The latest news on FTTH development in Europe was presented at the FTTH European conference held in London, UK. FTTH users in the 27 EU countries grew by 15% in 2012, while Russian users unexpectedly increased by 42%. Though FTTH deployment in Europe is growing steadily, the gap between laggards and leaders is widening.
Coverage in advanced economies is low
In the second half of 2012, FTTH in the 27 EU countries increased by 15%, with a total of 820,000 FTTH users, reaching 6.24 million. Scandinavian and Baltic countries accounted for 26% of these new users, eastern European economies for 33% and France and Portugal for 30%.
The top five countries with the most increased new FTTH users include Turkey, Ukraine, Spain and Bulgaria, especially Turkey, where the number of FTTH users was doubled above in 2012.In terms of coverage, Lithuania had the highest rate at 31%, followed by Sweden at 22.6%, with Bulgaria, Latvia, Norway, Russia, Slovakia, Slovenia, Denmark and Portugal in the top 10.
It is surprised that FTTH coverage is generally low in advanced economies, with France ranked 18th, Spain 20th, Italy 21st and neither the UK nor Germany ranking. The number of UK optical network users is less than 0.1% of the total number of users.
Russia is the fastest growing country
Russia has become the leader of FTTH growth in Europe.In the second half of 2012 Russia added 2.2 million optical Internet users, a 42% increase on the previous year and more than the total user 820,000 of EU 27 countries. By the end of 2012, the total number of optical network users in Russia reached 7.5 million.

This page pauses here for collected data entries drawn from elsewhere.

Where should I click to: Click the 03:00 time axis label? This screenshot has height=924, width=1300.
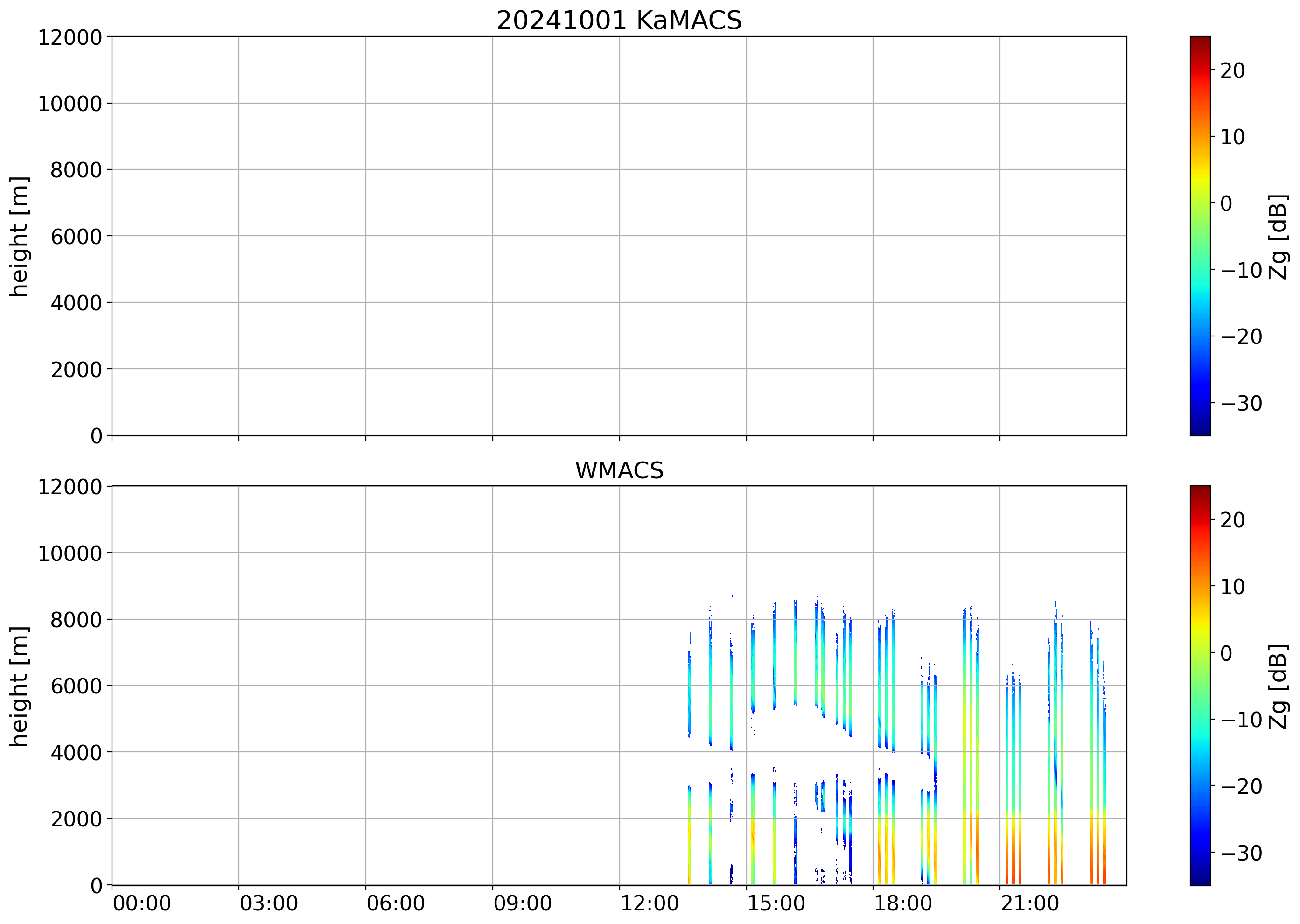point(268,903)
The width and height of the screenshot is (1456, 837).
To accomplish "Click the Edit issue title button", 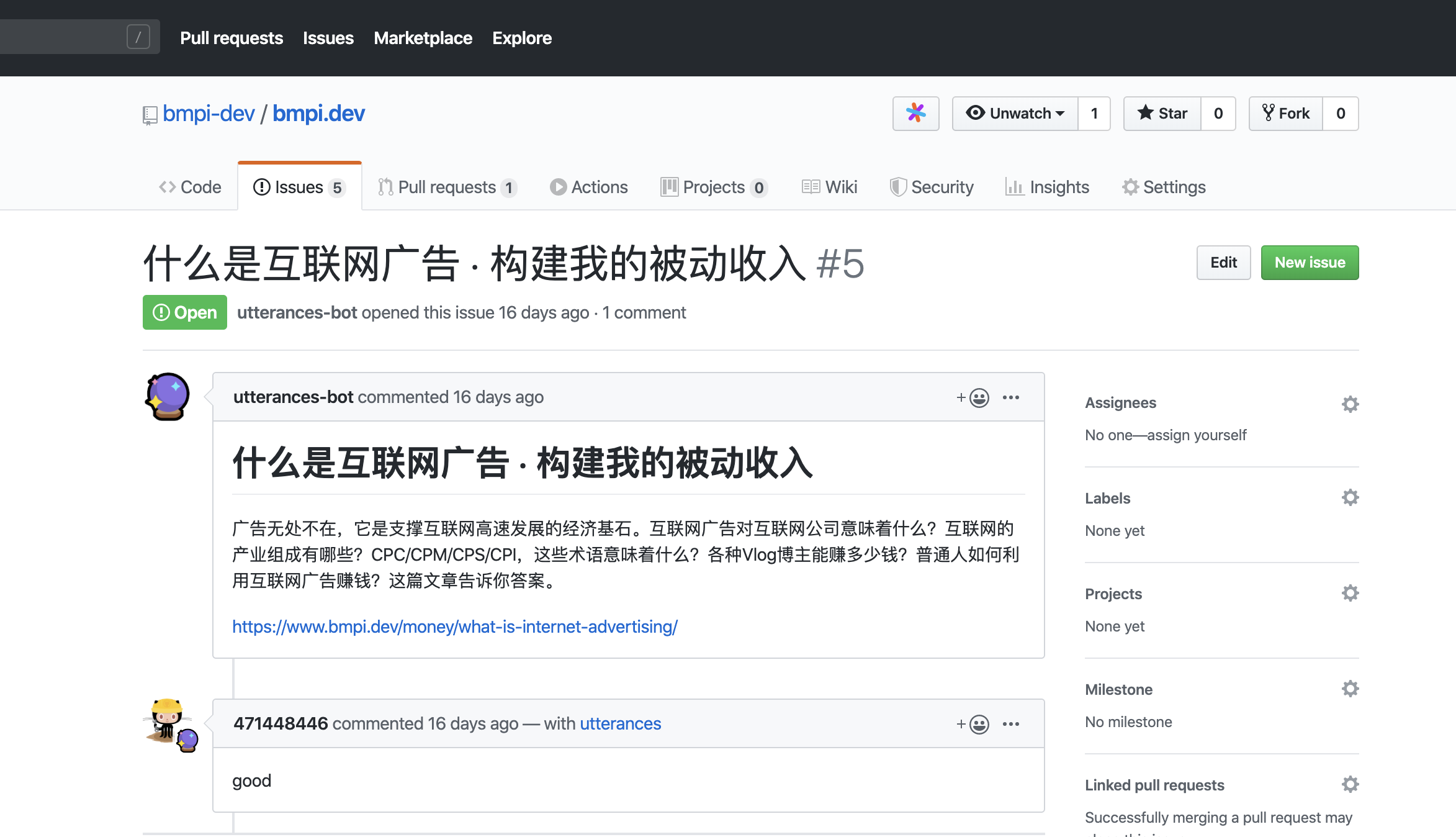I will 1223,262.
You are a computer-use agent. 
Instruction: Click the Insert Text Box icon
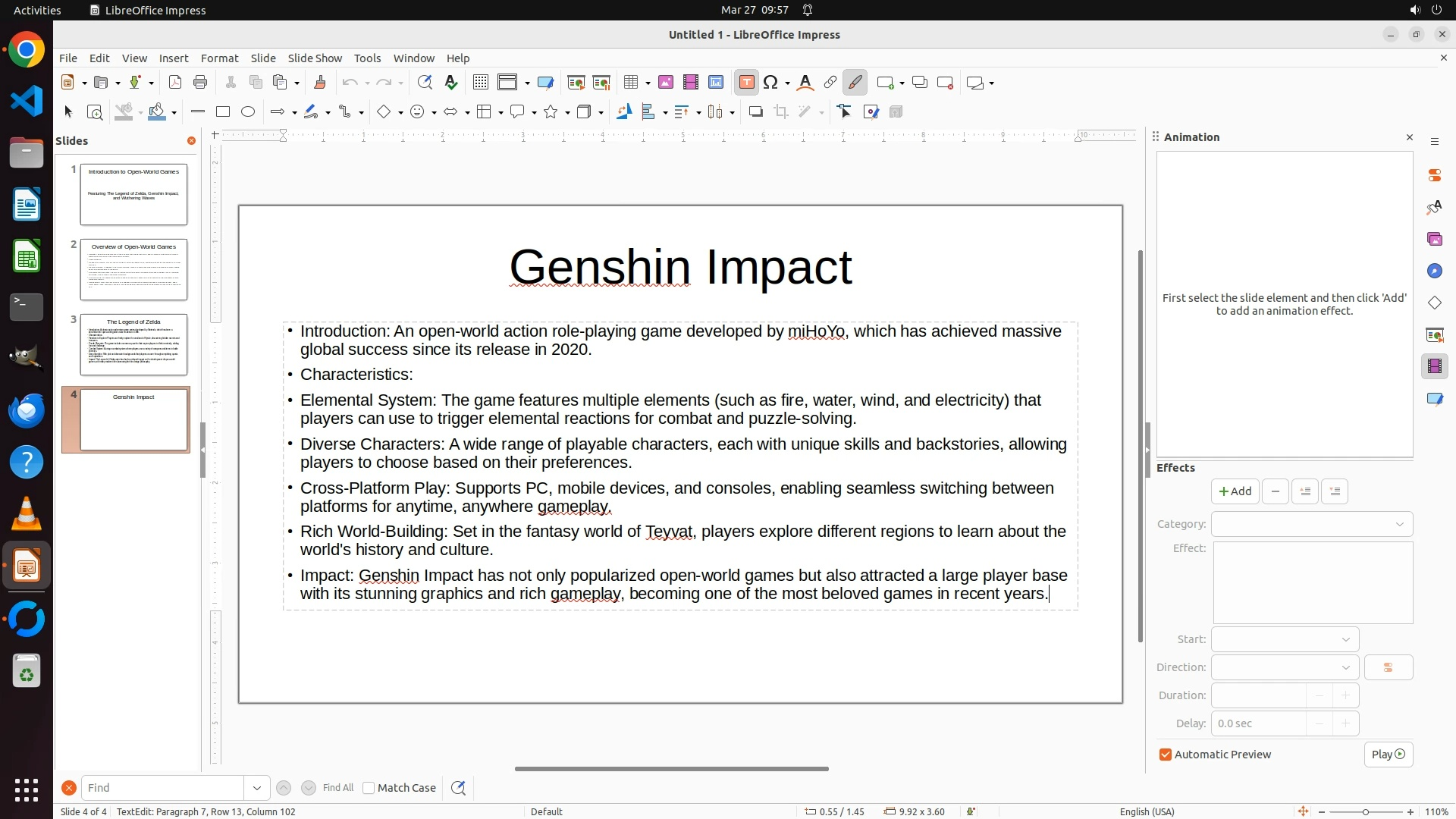pos(746,83)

In 2012, FTTH and FTTB coverage in Russia ranked sixth in the whole European region, with FTTB accounting for 12% of the total users and FTTH accounting for 1%.
France is catching up
Advanced economies are not indifferent. The French government recently announced that it would invest 20 billion euros to develop FTTH, which would be mainly funded by operators, the central government and local governments.
French President francois hollande said high-speed broadband would improve France's business competitiveness and improve the quality of public services. He hoped that about half of French households would have ultra-fast broadband connections in the end of 2017.